Bookend: Not Clowning Around

May 1, 2017

Maureen Brunsdale (Photo: Lyndsie Schlink)
Maureen Brunsdale Photo: Lyndsie Schlink

Maureen Brunsdale doesn’t fantasize about running off to join the circus. She doesn’t have to. As the special collections and rare books librarian at Illinois State University’s Milner Library in Bloomington-Normal, she’s in charge of the Circus and Allied Arts Collection—one of the nation’s top collections of circus-related books, photographs, posters, programs, correspondence, and other ephemera.

Don’t ask Brunsdale to name a favorite item; instead, “it’s the stories that draw me in,” she says, such as the contents of a 1907 letter from circus magnate Otto Ringling to his brothers, suggesting that they purchase the rival outfit of Barnum & Bailey. Among other highlights of the collection: an elephant harness and several sparkly aerialists’ outfits.

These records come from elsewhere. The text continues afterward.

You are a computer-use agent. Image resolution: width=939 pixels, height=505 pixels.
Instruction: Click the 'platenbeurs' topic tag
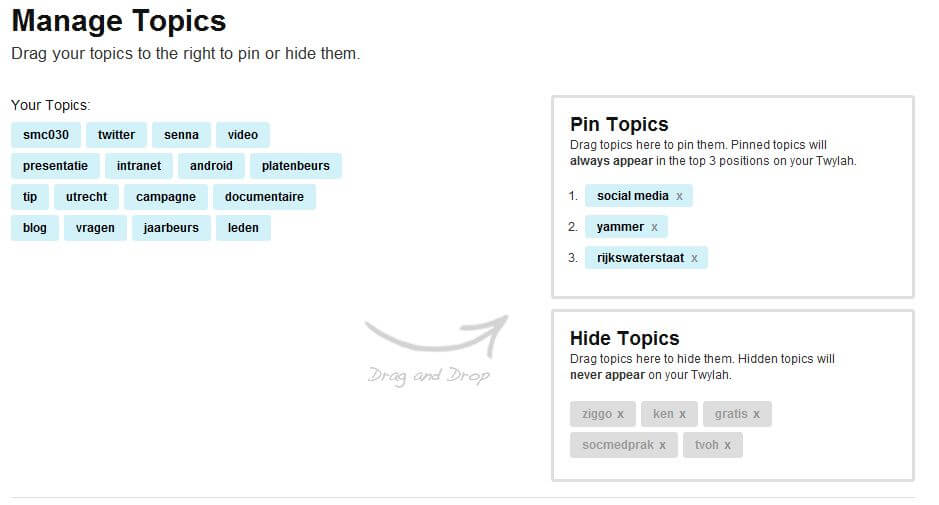295,166
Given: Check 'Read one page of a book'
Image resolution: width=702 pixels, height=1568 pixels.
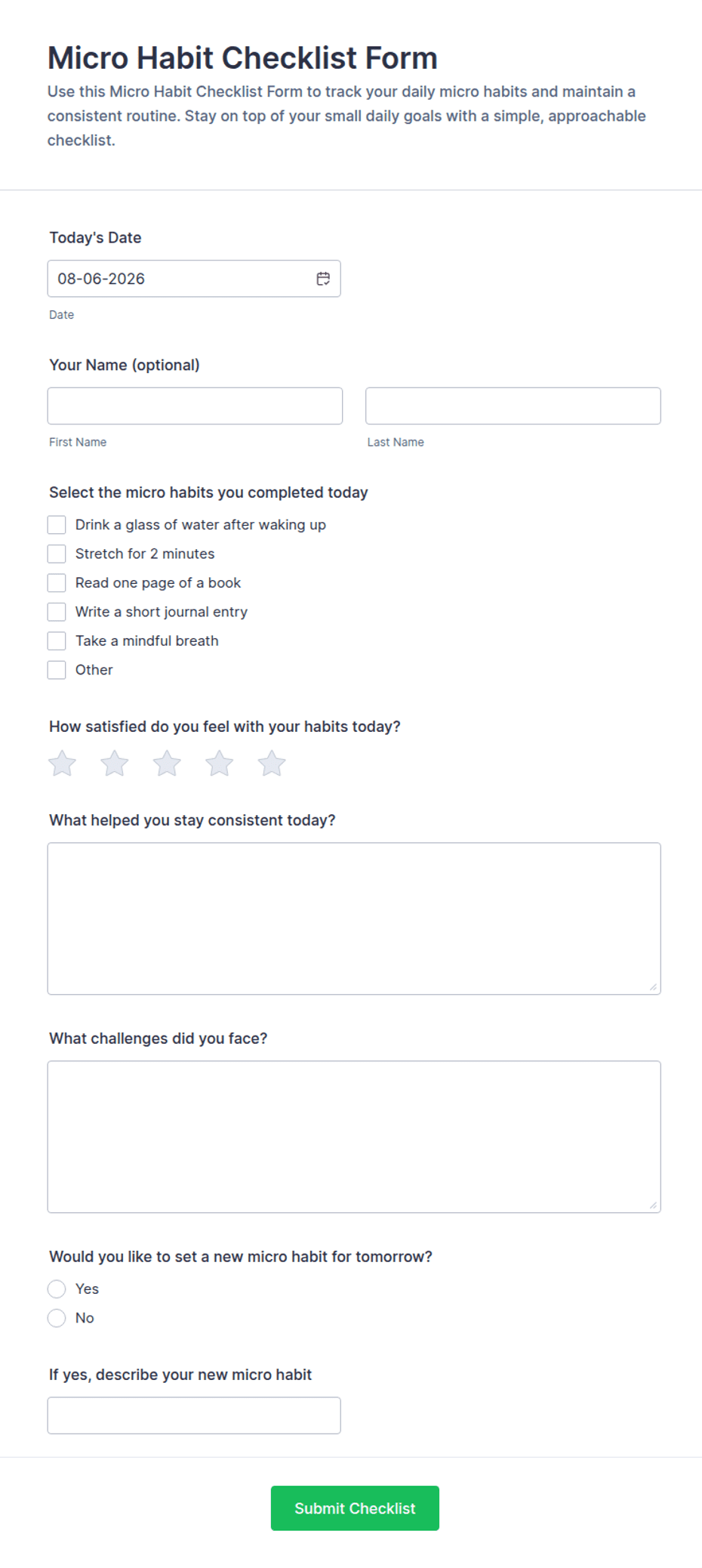Looking at the screenshot, I should point(57,583).
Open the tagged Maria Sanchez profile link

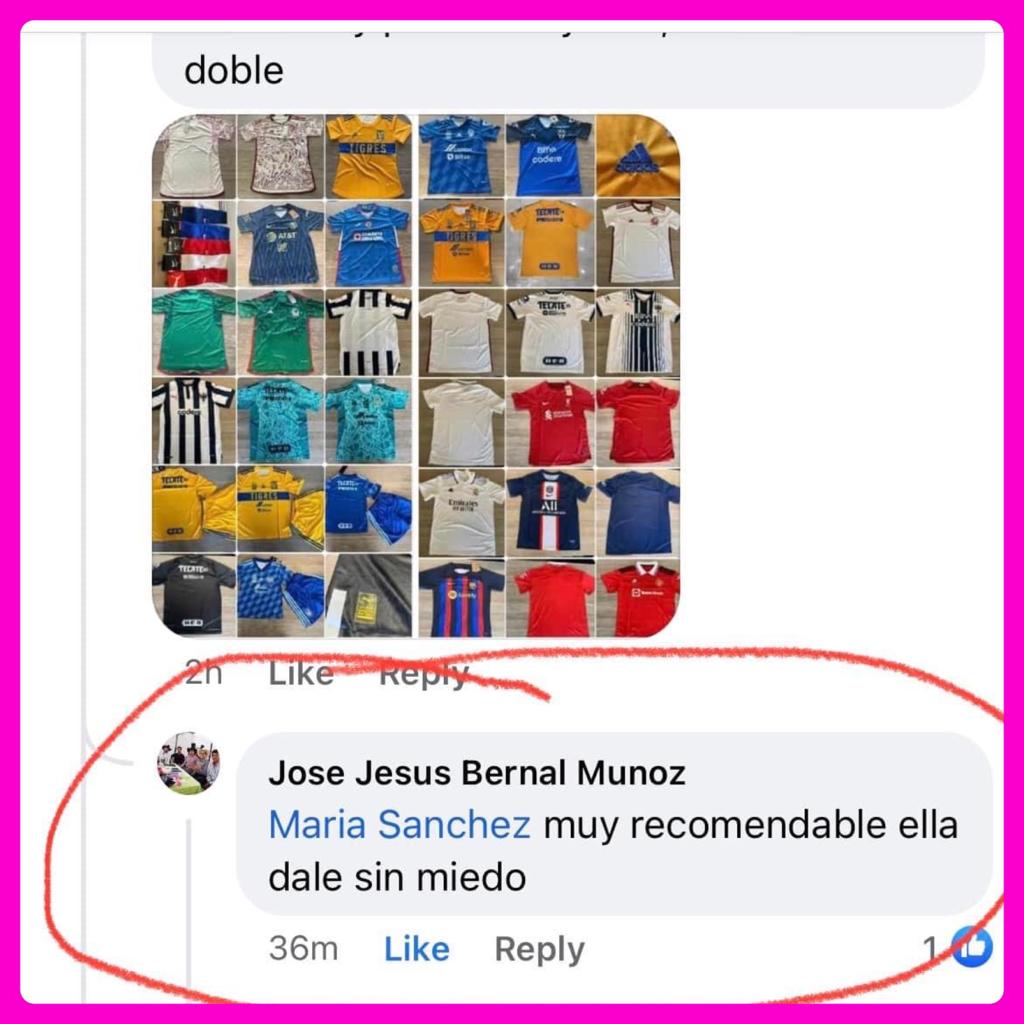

How did Bloomington-Normal become such a hotspot of circus history? “Bloomington is pretty smack-dab in the middle of the state, it had wonderful rail service, and circuses would come here frequently,” Brunsdale says. The area eventually became home to a number of schools for trapeze artists. Now scholars, authors, and the occasional circus performer (such as Nik Wallenda of the Flying Wallendas circus family) come to do research in the university’s archives.

As Brunsdale knows all too well, the Ringling Bros. and Barnum & Bailey Circus takes down its tent for good in May. But, she adds, “I don’t think circuses are dying. ‘Circus’ comes from ‘circle,’ and circles keep going. They don’t stop.”